■ Document
Inspect a Training Model

After you create the training model and run the data flow, you can review information about the model to determine its accuracy. Use this information to iteratively adjust the model settings to improve accuracy and predict better results.

  1. Click the Navigator icon and select Machine Learning.
  2. Click the Models tab.
  3. Click the menu icon for a model and select Inspect.
    The Inspect dialog is displayed.
  4. Browse the dialog's tabs for information about the model and to view the model's accuracy to determine if you need to adjust the model's parameters or select a more suitable training algorithm. Note the following information:
    • Quality tab - This tab contains model quality details that include accuracy metrics like model accuracy, precision, recall, F1 value, false positive rate, and so on. Oracle Analytics provides similar metrics irrespective of the algorithm used to create the model thereby making comparison between different models easy.

      During the model creation process, the input data set is split into two parts to train and test the model based on the Train Partition Percent parameter. The model uses the test portion of the data set to test the accuracy of the model that is built.

    • Related tab - Use to navigate to the data sets generated when you train a model. Depending on the algorithm, these data sets contain details about the model like: prediction rules, accuracy metrics, confusion matrix, key drivers for prediction, and so on.

      These parameters help you understand the rules the model used to determine the predictions and classifications. You can double-click a related data set to view it or to use it in a project.

  5. If based on your findings in the Quality and Related tabs you need to adjust the model parameters and retrain it, then close the information dialog, click the Navigator icon, select Data, click the Data Flows tab, locate the data flow, and click Open.

What Are Related Data Sets?

When you run the data flow to create the training model, Oracle Analytics creates a set of related data sets. You can open and create projects on these data sets to learn about the accuracy of the model.

Depending on the algorithm you chose for your model, related data sets contain details about the model such as prediction rules, accuracy metrics, confusion matrix, and key drivers for prediction. You can use this information to fine tune the model to get better results, and you can use related data sets to compare models and decide which model is more accurate.

For example, you can open a Drivers data set to discover which columns have a strong positive or negative influence on the model. By examining those columns, you find that some columns aren't treated as model variables because they aren't realistic inputs or that they're too granular for the forecast. You use the data flow editor to open the model and based on the information you discovered, you remove the irrelevant or too-granular columns, and regenerate the model. You check the Quality and Results tab and verify if the model accuracy is improved. You continue this process until you're satisfied with the model's accuracy and it's ready to score a new data set.

To find and open a model, see Inspect a Training Model.

Different algorithms generate similar related data sets. Individual parameters and column names may change in the data set depending on the type of algorithm, but the functionality of the data set stays the same. For example, the column names in a statistics data set may change from Linear Regression to Logistic Regression, but the statistics data set contains accuracy metrics of the model.

■ Data shown
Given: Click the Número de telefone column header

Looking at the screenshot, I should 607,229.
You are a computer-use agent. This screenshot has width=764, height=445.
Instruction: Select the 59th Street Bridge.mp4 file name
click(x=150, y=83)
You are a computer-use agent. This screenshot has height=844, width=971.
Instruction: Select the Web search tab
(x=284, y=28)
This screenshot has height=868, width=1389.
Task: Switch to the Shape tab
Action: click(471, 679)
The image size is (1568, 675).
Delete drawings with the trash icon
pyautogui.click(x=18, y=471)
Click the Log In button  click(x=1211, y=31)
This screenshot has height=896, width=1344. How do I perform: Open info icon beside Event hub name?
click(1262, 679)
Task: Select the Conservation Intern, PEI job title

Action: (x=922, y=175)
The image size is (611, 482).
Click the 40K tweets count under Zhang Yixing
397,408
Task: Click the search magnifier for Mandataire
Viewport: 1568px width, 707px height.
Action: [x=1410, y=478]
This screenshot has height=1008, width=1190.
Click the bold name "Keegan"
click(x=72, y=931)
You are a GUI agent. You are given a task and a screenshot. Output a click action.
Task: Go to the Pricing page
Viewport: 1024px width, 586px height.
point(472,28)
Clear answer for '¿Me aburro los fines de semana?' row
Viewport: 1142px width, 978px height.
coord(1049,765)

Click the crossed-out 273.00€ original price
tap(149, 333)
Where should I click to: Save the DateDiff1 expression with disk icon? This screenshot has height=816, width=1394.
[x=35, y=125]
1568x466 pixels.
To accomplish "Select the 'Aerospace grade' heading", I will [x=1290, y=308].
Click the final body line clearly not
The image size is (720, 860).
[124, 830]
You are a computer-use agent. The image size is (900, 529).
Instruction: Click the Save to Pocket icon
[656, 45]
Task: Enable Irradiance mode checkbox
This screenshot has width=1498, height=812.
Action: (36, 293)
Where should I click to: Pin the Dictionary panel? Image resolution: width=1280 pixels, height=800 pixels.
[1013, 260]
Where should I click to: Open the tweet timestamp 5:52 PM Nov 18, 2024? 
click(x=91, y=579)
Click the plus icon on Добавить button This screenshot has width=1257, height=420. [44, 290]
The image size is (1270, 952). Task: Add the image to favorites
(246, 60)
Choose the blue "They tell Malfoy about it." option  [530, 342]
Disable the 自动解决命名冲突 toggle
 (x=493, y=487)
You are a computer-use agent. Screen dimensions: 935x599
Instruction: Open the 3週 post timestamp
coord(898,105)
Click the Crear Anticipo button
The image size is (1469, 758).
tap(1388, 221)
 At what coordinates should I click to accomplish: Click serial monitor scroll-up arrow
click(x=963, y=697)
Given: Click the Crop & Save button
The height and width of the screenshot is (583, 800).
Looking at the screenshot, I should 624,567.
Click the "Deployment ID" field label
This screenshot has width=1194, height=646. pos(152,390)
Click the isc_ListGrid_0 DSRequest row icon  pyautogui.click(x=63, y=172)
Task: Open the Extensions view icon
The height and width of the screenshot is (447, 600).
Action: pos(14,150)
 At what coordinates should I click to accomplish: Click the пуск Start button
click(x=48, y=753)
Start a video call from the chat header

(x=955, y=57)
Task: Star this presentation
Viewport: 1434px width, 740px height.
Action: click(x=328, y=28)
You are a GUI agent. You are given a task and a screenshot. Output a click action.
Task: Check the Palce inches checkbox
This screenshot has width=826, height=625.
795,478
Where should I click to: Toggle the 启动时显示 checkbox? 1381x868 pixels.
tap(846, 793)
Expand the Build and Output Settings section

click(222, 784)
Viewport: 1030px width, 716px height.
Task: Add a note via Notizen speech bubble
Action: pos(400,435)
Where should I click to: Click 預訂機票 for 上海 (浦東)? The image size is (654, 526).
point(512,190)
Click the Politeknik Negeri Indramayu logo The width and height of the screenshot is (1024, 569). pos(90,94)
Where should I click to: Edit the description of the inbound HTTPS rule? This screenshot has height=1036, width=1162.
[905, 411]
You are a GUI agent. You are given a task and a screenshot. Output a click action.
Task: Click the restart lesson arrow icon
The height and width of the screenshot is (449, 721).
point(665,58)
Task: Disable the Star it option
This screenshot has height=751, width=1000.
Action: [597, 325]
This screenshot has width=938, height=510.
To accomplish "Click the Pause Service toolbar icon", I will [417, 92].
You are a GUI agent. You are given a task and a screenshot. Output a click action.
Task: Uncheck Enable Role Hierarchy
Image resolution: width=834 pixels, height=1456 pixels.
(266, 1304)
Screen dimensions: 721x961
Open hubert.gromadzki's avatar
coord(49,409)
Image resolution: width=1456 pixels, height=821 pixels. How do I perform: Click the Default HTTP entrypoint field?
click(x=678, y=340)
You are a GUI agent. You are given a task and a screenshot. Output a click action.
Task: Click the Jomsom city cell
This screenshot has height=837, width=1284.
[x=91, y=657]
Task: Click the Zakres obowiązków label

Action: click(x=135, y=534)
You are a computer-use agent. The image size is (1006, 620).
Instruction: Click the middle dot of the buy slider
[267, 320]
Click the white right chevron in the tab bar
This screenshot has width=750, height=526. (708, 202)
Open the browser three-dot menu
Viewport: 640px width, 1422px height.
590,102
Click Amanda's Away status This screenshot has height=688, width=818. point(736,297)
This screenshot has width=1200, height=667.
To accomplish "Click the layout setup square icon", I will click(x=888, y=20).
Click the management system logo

■ Your task
List every accuracy metric that the page on inspecting a training model names for the Quality tab.

■ Solved exercise
- model accuracy
- precision
- recall
- F1 value
- false positive rate